Methyltrenbolone, on the other hand, is a Schedule II controlled substance and is illegal to possess or distribute without a prescription. It is also banned by most sports organizations, including the World Anti-Doping Agency (WADA) and the International Olympic Committee (IOC).
Real-World Examples
The use of SARMs and Methyltrenbolone in sports has been well-documented. In 2019, UFC fighter TJ Dillashaw was suspended for two years after testing positive for a SARM called ostarine. In 2018, Russian boxer Alexander Povetkin tested positive for Methyltrenbolone, leading to the cancellation of his fight against Anthony Joshua.

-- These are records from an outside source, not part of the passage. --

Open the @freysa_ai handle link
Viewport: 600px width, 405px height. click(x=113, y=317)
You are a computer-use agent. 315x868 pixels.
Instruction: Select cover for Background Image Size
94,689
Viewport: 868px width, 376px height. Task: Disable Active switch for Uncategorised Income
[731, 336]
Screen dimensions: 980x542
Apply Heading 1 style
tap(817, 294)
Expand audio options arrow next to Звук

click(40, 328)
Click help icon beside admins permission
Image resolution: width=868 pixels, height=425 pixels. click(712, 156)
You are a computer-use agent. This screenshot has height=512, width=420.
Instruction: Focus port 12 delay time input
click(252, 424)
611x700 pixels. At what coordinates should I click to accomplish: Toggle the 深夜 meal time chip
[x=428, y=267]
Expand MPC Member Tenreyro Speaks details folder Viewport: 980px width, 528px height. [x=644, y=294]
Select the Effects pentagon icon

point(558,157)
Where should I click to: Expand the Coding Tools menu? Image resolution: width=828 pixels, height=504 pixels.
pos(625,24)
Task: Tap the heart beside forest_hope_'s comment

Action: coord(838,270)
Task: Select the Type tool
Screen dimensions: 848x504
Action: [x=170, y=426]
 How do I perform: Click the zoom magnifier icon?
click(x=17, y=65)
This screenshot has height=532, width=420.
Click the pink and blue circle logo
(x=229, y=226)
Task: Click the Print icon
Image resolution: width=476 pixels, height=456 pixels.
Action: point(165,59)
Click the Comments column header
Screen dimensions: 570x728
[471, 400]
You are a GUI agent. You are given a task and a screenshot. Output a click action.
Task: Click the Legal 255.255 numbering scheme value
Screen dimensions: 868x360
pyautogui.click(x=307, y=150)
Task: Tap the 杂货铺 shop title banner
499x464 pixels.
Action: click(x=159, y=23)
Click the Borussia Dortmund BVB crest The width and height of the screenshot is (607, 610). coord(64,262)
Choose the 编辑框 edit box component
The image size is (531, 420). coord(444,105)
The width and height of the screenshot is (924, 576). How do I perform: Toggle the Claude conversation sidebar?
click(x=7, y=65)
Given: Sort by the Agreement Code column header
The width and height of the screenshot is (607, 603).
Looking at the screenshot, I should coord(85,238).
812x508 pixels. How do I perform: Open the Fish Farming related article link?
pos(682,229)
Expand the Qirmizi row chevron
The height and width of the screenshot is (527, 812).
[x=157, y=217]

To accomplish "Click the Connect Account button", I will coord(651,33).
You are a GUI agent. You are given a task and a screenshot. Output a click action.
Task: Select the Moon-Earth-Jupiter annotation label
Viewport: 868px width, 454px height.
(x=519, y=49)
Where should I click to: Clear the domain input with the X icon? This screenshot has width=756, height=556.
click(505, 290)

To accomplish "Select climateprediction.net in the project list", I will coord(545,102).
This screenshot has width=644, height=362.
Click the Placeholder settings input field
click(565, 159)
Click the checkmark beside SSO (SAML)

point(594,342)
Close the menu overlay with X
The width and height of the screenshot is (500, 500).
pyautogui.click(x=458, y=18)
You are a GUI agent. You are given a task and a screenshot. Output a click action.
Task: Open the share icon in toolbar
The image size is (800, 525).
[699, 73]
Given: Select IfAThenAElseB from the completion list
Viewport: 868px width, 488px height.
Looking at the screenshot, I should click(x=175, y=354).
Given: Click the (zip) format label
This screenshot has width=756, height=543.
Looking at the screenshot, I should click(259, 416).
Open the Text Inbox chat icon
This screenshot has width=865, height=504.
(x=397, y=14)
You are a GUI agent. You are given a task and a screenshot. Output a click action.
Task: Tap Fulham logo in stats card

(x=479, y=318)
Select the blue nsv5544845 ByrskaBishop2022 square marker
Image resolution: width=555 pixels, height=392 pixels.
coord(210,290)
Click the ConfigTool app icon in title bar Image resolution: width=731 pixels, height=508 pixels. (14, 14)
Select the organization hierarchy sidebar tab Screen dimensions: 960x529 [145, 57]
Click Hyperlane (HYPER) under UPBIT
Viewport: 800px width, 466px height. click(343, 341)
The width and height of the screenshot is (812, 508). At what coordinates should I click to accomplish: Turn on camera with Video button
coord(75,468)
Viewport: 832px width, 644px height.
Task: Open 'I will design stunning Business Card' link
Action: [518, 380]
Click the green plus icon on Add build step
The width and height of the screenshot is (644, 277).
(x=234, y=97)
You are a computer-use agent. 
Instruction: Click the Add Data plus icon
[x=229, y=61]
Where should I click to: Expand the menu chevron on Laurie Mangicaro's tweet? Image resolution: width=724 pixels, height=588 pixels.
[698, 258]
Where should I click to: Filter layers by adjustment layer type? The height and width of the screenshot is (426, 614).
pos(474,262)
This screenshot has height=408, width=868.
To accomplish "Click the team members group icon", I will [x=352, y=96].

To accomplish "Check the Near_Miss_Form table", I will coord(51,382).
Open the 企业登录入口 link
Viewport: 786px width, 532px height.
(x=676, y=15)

These cases highlight the prevalence of these substances in the sports world and the potential consequences for athletes who use them.
Expert Opinion
According to Dr. Harrison Pope, a leading expert in the field of sports pharmacology, “SARMs and Methyltrenbolone are both potent substances that can have significant effects on an athlete’s physical performance. However, the potential side effects and legal implications of using these substances should not be taken lightly.”
Dr. Pope also emphasizes the need for more research on the long-term effects of SARMs and Methyltrenbolone on the human body. “We need to better understand the potential risks and benefits of these substances before they can be considered safe for human use,” he says.
Conclusion
In conclusion, while both SARMs and Methyltrenbolone have been shown to increase muscle mass and strength, they differ in terms of effectiveness, safety, and legality. SARMs may have a more targeted effect on muscle tissue and are believed to have fewer side effects, but their long-term effects are still unknown. Methyltrenbolone, on the other hand, has a high potential for adverse effects and is illegal to possess or distribute without a prescription. It is important for athletes to carefully consider the potential risks and consequences before using these substances.
References
Dalton, J. T., Barnette, K. G., Bohl, C. E., Hancock, M. L., Rodriguez, D., Dodson, S. T., … & Steiner, M. S. (2014). The selective androgen receptor modulator GTx-024 (enobosarm) improves lean body mass and physical function in healthy elderly men and postmenopausal women: results of a double-blind, placebo-controlled phase II trial. Journal of cachexia, sarcopenia and muscle, 5(2), 139-148.
Kicman, A. T., Gower, D. B., Anielski, P., & Thomas, A. (2011). Hepatic and cardiac effects of 17α-methyl-5α-androst-2-en-17β-ol (M1), a pharmacologically active metabolite of 17α-methyl-5α-androst-2-en-17β-ol (Methyl-trenbolone), in rats. Journal of analytical toxicology, 35(4), 203-210.